In normal times, when there is no pandemic threatening our lives and livelihoods, it is essential for FDA to maintain the traditional “gold standard” in relation to the decision-making process for the approval of new treatments. That standard is even more important now, as we approach a time when critical clinical data will be emerging around the various vaccine candidates now being studied. That is especially so since a successful vaccine – and the generous uptake of that vaccine by a skeptical public – is a cornerstone to getting out of this mess.

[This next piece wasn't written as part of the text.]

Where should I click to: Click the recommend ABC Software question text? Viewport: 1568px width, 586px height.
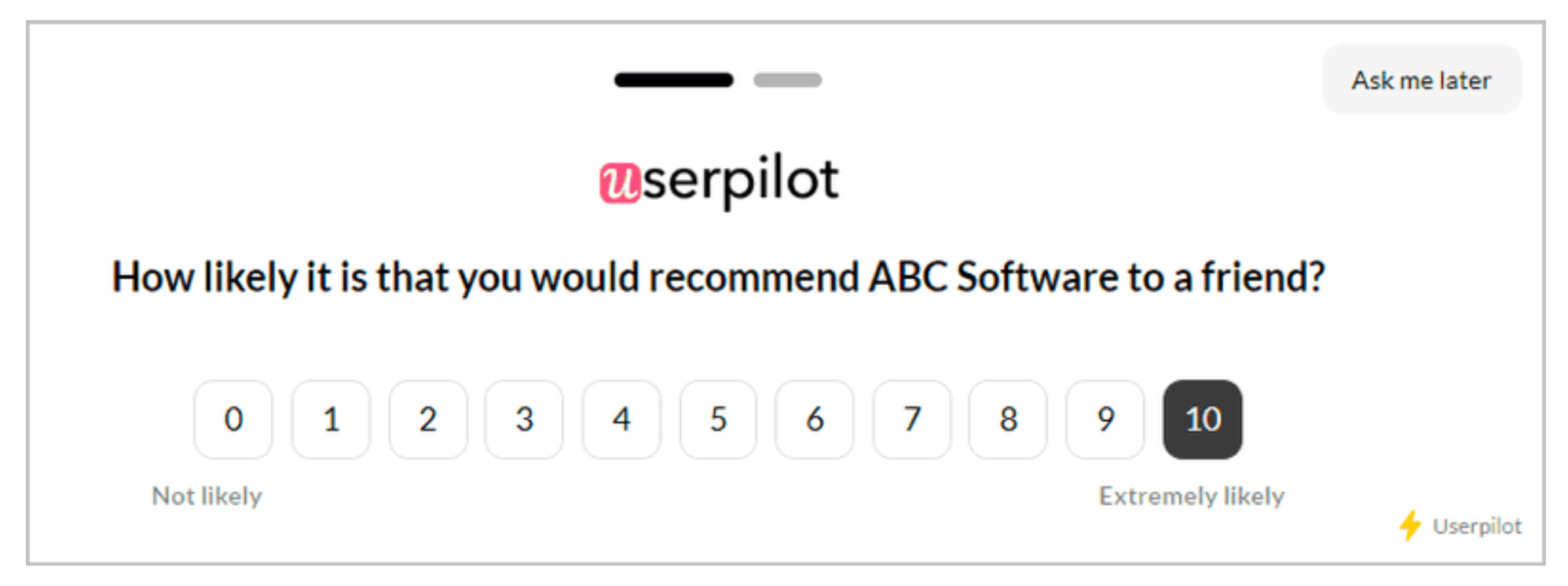(718, 277)
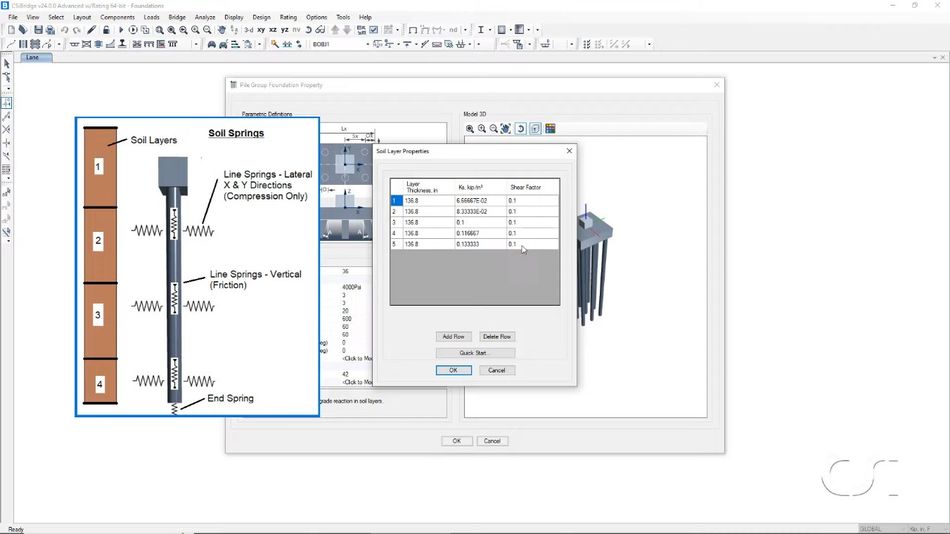This screenshot has height=534, width=950.
Task: Click the lock model padlock icon
Action: click(x=106, y=30)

That is why – pre-pandemic – I wrote this blog posting in December – Remaining Aloof from Politics – citing the action by the FDA press office to issue a press release that took on a political cast, using the name of the president in the headline and sounding like a cheerleader rather than an independent government agency when appearing so might compromise the agency’s all important credibility.

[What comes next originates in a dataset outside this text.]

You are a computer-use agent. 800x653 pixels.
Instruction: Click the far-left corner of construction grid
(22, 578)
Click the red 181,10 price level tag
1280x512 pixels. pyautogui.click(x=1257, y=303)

Since then, and almost at the outset of the pandemic, a number of FDA actions have caused further concern for the agency’s credibility.
- In March the FDA had pledged availability of 1,000,000 coronavirus tests – a position promptly called into question when the tests did not appear;
- There was a messy rollout of policy around the development of antibody tests for SARS-CoV-2 that resulted in confusion around policy;
- Then came the issuance of an emergency use authorization for use of hydroxychloroquine, an unproven diagnostic and preventive touted by President Trump which was revoked within a few weeks
Now, over the weekend, FDA issued an emergency use authorization for the use of convalescent plasma with the issuance of a ham-handed, politicized headline on the agency’s press release – “FDA Issues Emergency Use Authorization for Convalescent Plasma as Potential Promising COVID-19 Treatment, Another Achievement in Administration’s Fight Against Pandemic“.
The approach in this approval and the communications around it raises concern as we enter a phase in the process whereby critical data from vaccine trials will begin to be collected and preliminary effects assessed. Already there are many within the public who are not part of the anti-vax movement who are skeptical about the vaccine. One recent poll by Gallup showed that one-third of Americans say they will not take the vaccine while less than half indicated they would in an NBC poll. Muddying the waters even further are the tweets insinuating the existence of a “deep state” effort to stymie progress.
It is in our public health interest, as well as our collective economic interest, to have viable vaccines not only developed, but utilized by the public. That means that as much as possible, there must be confidence in the end product, supported by the process of assessment and approval. There must be confidence in FDA that is supported, not inhibited by the Executive Branch. Credibility is nearly as much as a key factor as the science. Even the appearance of political pressure for a specified outcome should be avoided at all costs. We can only hope that when the time comes, the Administration and the FDA both do a better job of it than they have with the issuance of this emergency use authorization.